What follows is a listing to be repeated in full and without alteration.

_DATA_.

════

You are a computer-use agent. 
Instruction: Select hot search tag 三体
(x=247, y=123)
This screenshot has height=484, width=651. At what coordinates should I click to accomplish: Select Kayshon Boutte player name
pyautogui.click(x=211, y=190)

════

_RESPONSE FOR THIS EXERCISE_.
You are a computer-use agent. 
Instruction: Select hot search tag 三体
(x=247, y=123)
This screenshot has height=484, width=651. At what coordinates should I click to accomplish: Select Kayshon Boutte player name
pyautogui.click(x=211, y=190)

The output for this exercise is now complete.